Summary

Our Score

6/10

User Score

Pros

  • Crisp, responsive touchscreen
  • Quick and responsive
  • Keyoard dock included

Cons

  • Screen doesn’t tilt too far back in laptop mode
  • Keyboard and touchpad are a bit fiddly
  • Battery life is short for a hybrid

Review Price £750.00

Key Features: 11.6-inch 1920x1080 removal tablet touch screen; 1.45kg; Intel Core i5 3339Y 1.5GHZ processor; 4GB RAM; 128GB SSD; Closeable keyboard dock

Manufacturer: Toshiba

Toshiba Portégé Z10T-A-106 review

What is the Toshiba Portégé Z10T-A-106?

There are a number of choices out there for those that can’t decide whether they want a tablet or a laptop. Some of these, like the Lenovo Yoga 11S, have a reversible keyboard, some have a kickstand and keyaboard cover like the Surface Pro 2, while others come with a keyboard dock. The Toshiba Z10T-A-106 fits into the latter category. A Windows 8 hybrid crossing an Ultrabook with a tablet, the Z10T-A-106 is aimed at those who want a super portable device, but still need the word processing powers of a laptop - students or mobile workers perhaps. But is it worth the £750 pricetag?

SEE ALSO: Best Windows 8 tablet and laptops
Toshiba Portege Z10T 18


Toshiba Portégé Z10T-A-106: Design & Build Quality

Unlike a standard laptop, the removable tablet design means that the processing power has to come from the screen area. This means that the Z10T-A-106 is quite top-heavy in its design, with an incredibly thin bottom keyboard section: basically the inverse of a regular laptop.
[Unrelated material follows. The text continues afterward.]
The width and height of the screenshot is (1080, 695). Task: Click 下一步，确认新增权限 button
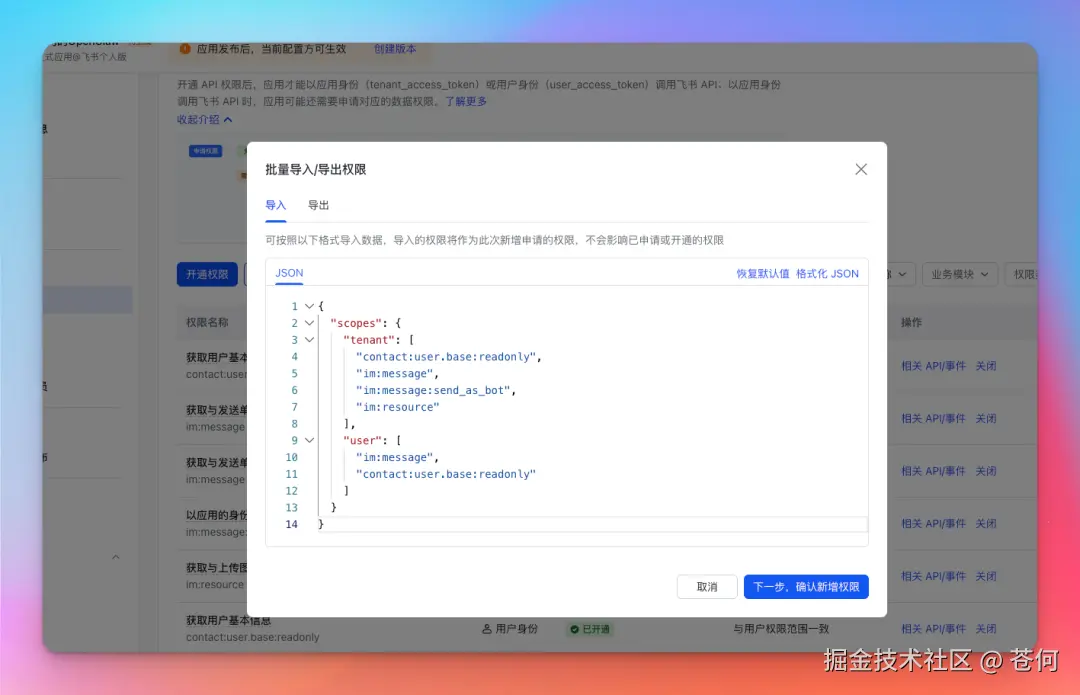(x=806, y=587)
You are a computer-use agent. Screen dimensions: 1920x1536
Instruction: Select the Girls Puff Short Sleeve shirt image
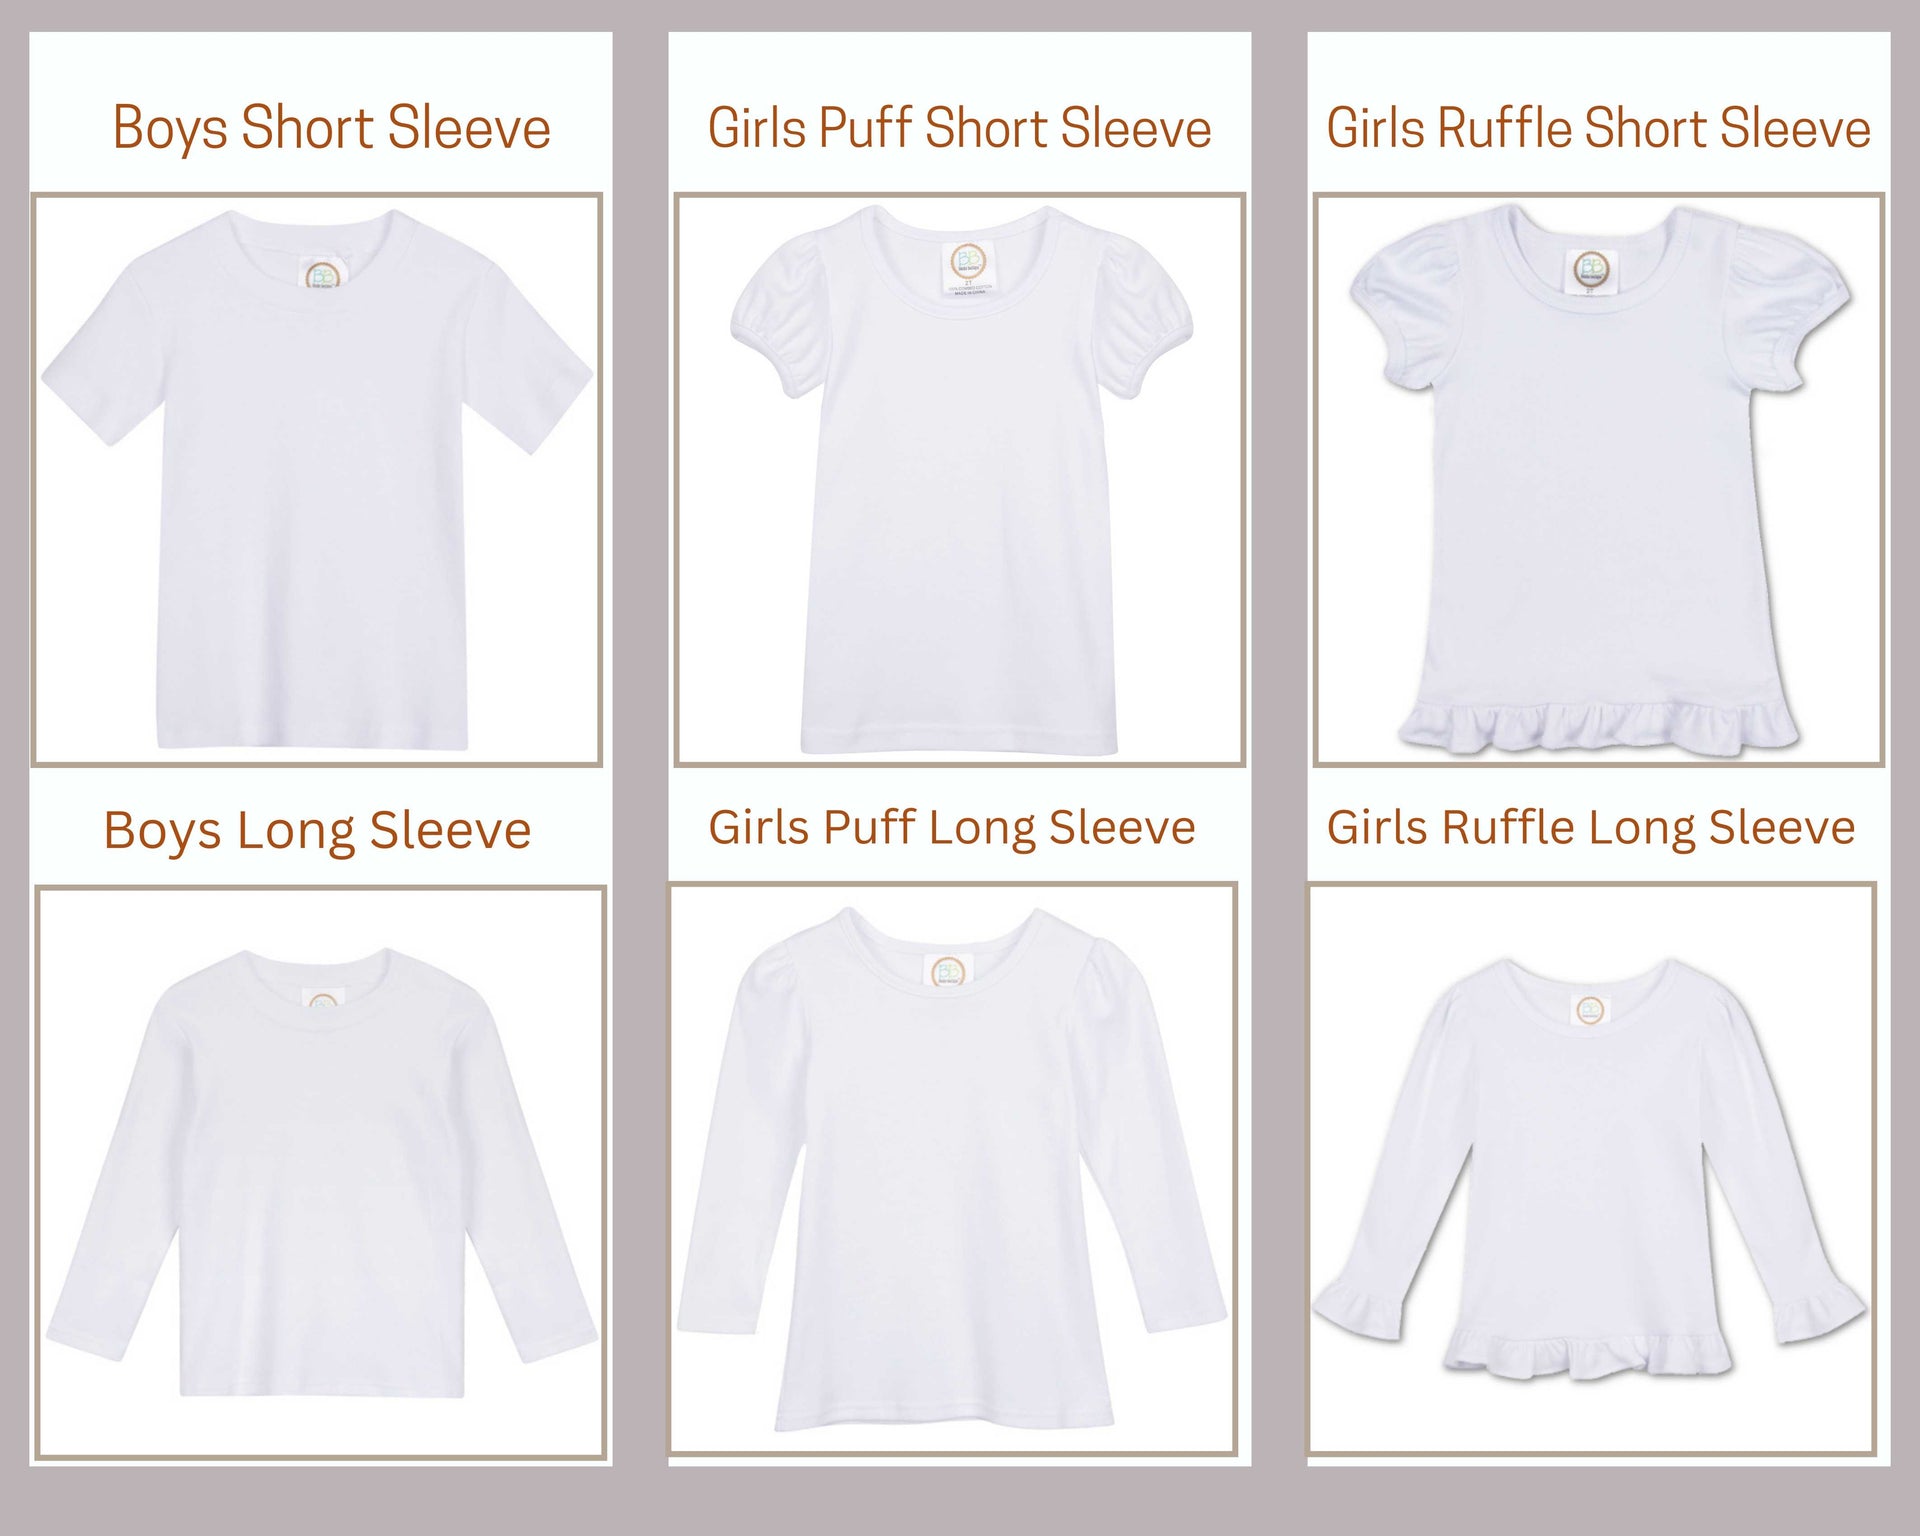(x=960, y=480)
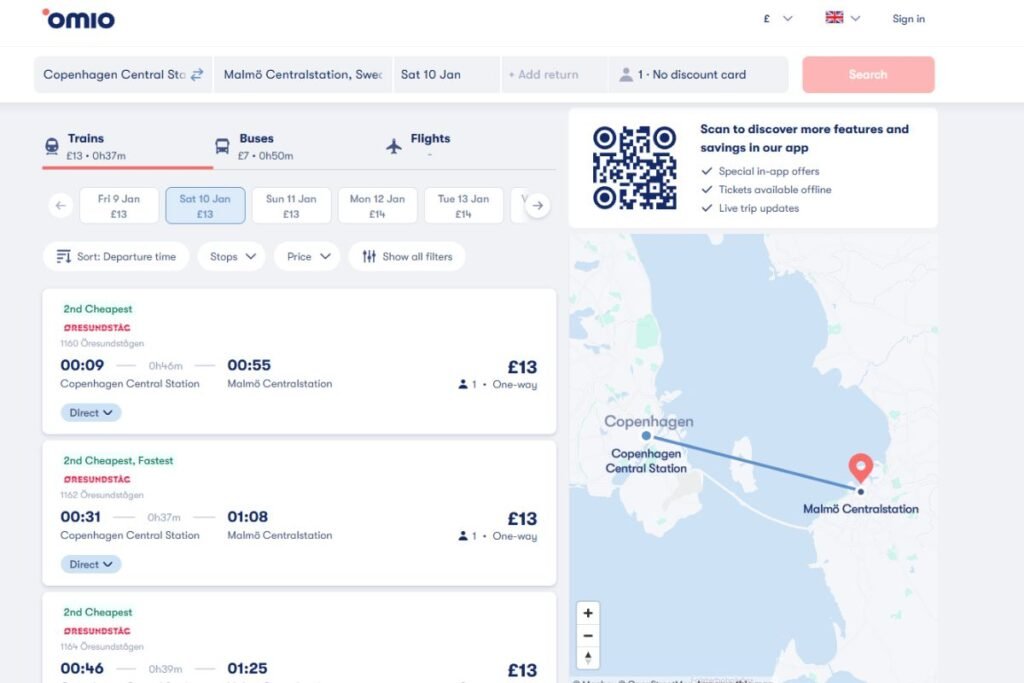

The docking area makes a thin design a little more chunky and angular than the current fashion in Ultrabooks, but elsewhere it emulates the sleek minimalism. It sports a dark grey design all around, with a textured area behind the screen (which has to be held on its own, of course) and a smooth metal design on the base and keyboard.

Opening it up presents a smallish keyboard, an even smaller touchpad and two mouse buttons unusually placed above it. There’s also a mouse ‘nub’ in the middle of the keyboard, to complement the touch screen controls that are essential in a tablet. The flexible dock section has a lock button on it to secure the screen when in laptop mode, and it won’t ever come loose without a deliberate effort on the user’s part.

The dock is only a few millimetres thick except for an inch high area at the back which allows for some extra connectivity.

On that subject, the Z10T-A-106 manages to pack quite a lot of ports, jacks and buttons onto its small frame. On the tablet itself, there’s the power switch, a volume rocker, a combined microphone and headphone jack, a USB port, a mini HDMI port, an SD card slot and the AC adapter port. On the keyboard dock, there’s another USB port, another AC adapter port a full-size HDMI port, a VGA port and an Ethernet jack.

Overall the design is reasonable, but the build quality of the keyboard dock is only so-so and its lacks the elegance and style of the Surface Pro 2 or the Yoga 11S.

Toshiba Portege Z10T 10
Toshiba Portégé Z10T-A-106: Screen Quality

The touchscreen tablet part of the Z10T-A-106 has a good screen on it, as the extra portability generally requires. At only 11.6-inches, it’s on the smaller end of laptop screens, but on the larger end for tablets: still, with a 1,920 x 1,080 resolution, icons and text have a wonderful crispness to them. The brightness is decent, and the viewing angles are good - although the screen is a little bit reflective for us. The colour accuracy is pretty good though - if we had to be ultra picky, we’d say it’s closer to being more washed out than too vibrant.

Of course, as a hybrid, its touchscreen credentials are all important, and we have to say that touch is responsive, accurate and smooth. The high-resolution means that in desktop mode things get a bit more fiddly, but that’s a criticism of the operating system rather than the screen itself, which can’t be faulted.

In fact, we only have one big issue with the screen, and that’s down to its hybrid nature: when in the keyboard dock, the screen won’t lean back much further than 45 degrees, presumably because the top-heavy nature means it would topple over. This means that when working, you really need a desk to stand it on. Ironically, it’s very hard to use this laptop on your lap.